Бунт вспыхнул летом 1662 года. Формальным поводом стали подозрения царского тестя Ильи Милославского, отличавшегося неуемной страстью к мздоимству (а когда у нас кроме, пожалуй, сталинских времен, было иначе?), и нескольких членов Боярской думы, нет, не в провальной экономической политике, а в том, что они якобы вступили в сговор с Речью Посполитой, одним из результатов которого и стало повышение цен на все и вся.
Разъяренная толпа числом до 5 тыс. человек привычно разгромила дома главных «предателей» и двинулась не в Кремль, как во время Соляного бунта 1648 года, а в Коломенское, где в царском дворце проводил свой «отпуск» Алексей Михайлович.
Царь, набравшийся популистско-демагогического опыта общения с толпой еще при Соляном бунте, тут же пообещал уменьшить налоги и покарать нерадивых бояр. Челобитчики, удовлетворенные царскими заверениями, отправились восвояси, однако на пути встретили «вторую волну» протестующих, возмущенных происходившими в Первопрестольной событиями. В те дни в Москве служивые начали уничтожать расклеенные по всему городу листовки («воровские листы»), в которых рассказывалось о роли высокопоставленных «преступников» в народном обеднении.

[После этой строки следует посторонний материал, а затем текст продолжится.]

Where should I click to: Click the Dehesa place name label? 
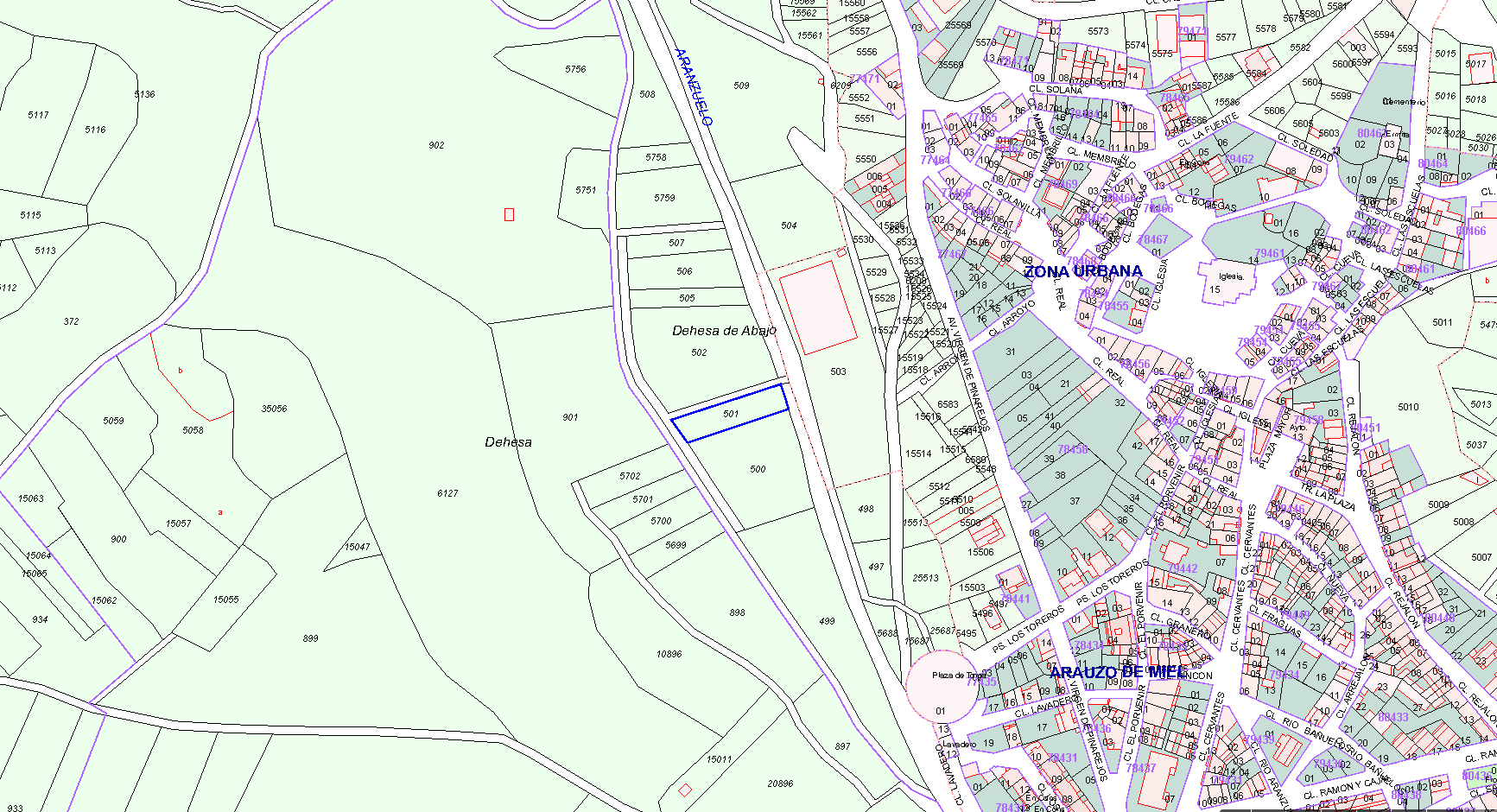(x=508, y=442)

Народ двинулся обратно, где его уже ждали стрелецкие полки и иностранные наемники. Царь приказал разогнать собравшихся: в результате до тысячи человек было убито и утоплено, а еще до 3 тысяч арестовано. Бунтовщиков пытали, отсекали руки, ноги и пальцы, клеймили лица и в итоге сослали на вечное поселение в самые дальние уголки той Руси: в Сибирь, Казань, Астрахань. Некоторым «повезло» еще больше — их с завязанными руками посадили в большие лодки и потопили в Москве-реке. Помимо этого всех грамотных москвичей обязали сдать образцы почерка для выявления «авторства» листовок, правда зачинщиков так и не нашли.

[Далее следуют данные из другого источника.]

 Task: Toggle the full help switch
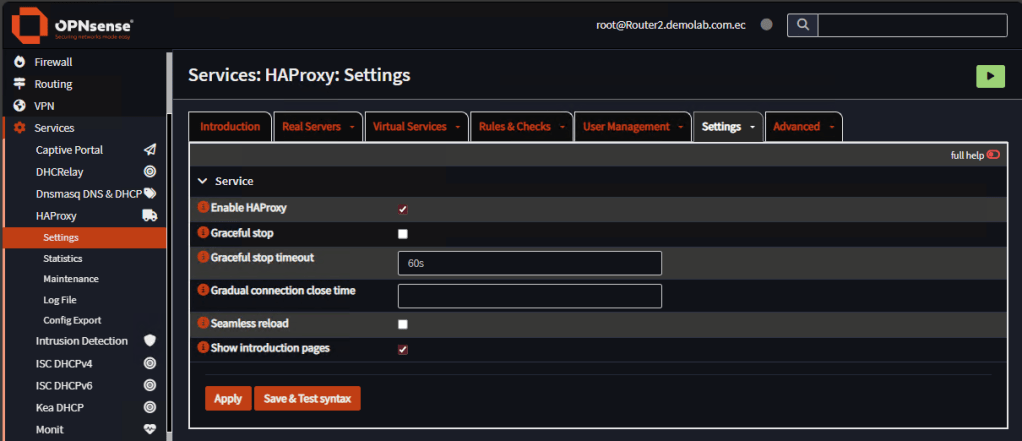point(993,155)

Все эти события происходили, напомню, при «отреформированных» институтах, которые в угоду моменту с легкостью необычайной были попраны.
Медные деньги? Ах, да — их выпуск был прекращен в следующем 1663 году.

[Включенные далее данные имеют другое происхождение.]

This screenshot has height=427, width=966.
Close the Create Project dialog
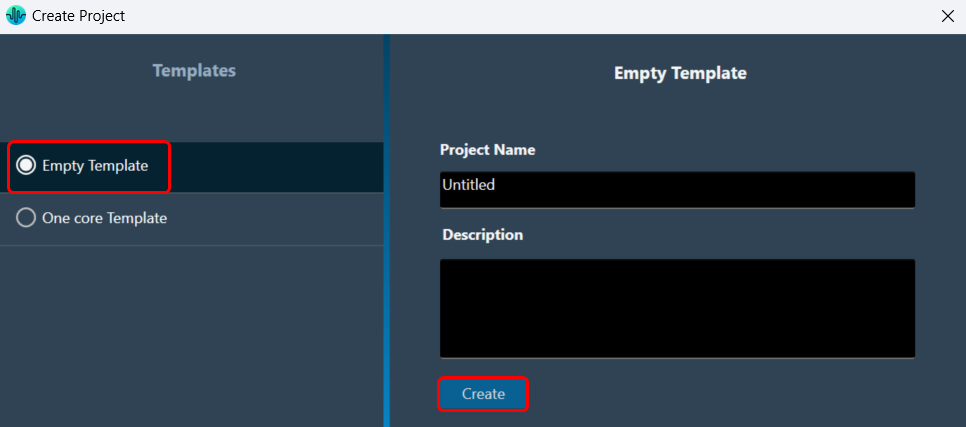tap(948, 17)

«Неопытные были, — скажет кто-то, — теории не ведали. Главное, что институты работали исправно». Поразительно, но ровно такая же история, правда, не «медная», а «ассигнационная», повторилась через столетие при Екатерине II.
В 1769 году Екатерина ввела бумажные ассигнации, таившие соблазн воспользоваться печатным станком для решения политических и хозяйственных проблем. Чем екатерининские царедворцы беззастенчиво пользовались: если в 1769 году общая сумма выпущенных ассигнаций составляла менее 3 млн рублей, а курс ассигнационного рубля к серебряному составлял 0,99/1, то в 1796 году объем ассигнаций достиг без малого 158 млн рублей при курсе 0,79/1 (в 1800 году при Павле I — соответственно, 213 млн рублей и 0,66/1).
Больше того, эмиссионных денег катастрофически не хватало, и екатерининское правительство все активнее прибегало к внешним займам. В 1787–1792 годах было сделано внешних долгов на 39 млн рублей, в шесть раз больше, чем за предыдущие 20 лет. В 1793 году только выплаты процентов поглощали сумму, эквивалентную 4/5 таможенных доходов. При этом двор и правительство чувствовали себя великолепно.
Сегодня нам говорят о безальтернативности очередной реформы институтов. Причем громче всех об этом кричат те, кто лично повинен в дефиците пенсионной системы, сокращении расходов на образование и медицину, высоких процентных ставках по кредитам, уничтожении через заоблачный обменный курс остатков промышленности, направлении российских нефтегазовых доходов на поддержку американского правительства. Но главное — именно они когда-то устанавливали нынешние правила игры (те самые институты).
Всюду облажались. Теперь, чтобы закрепиться при власти, им требуется перестройка. А нам?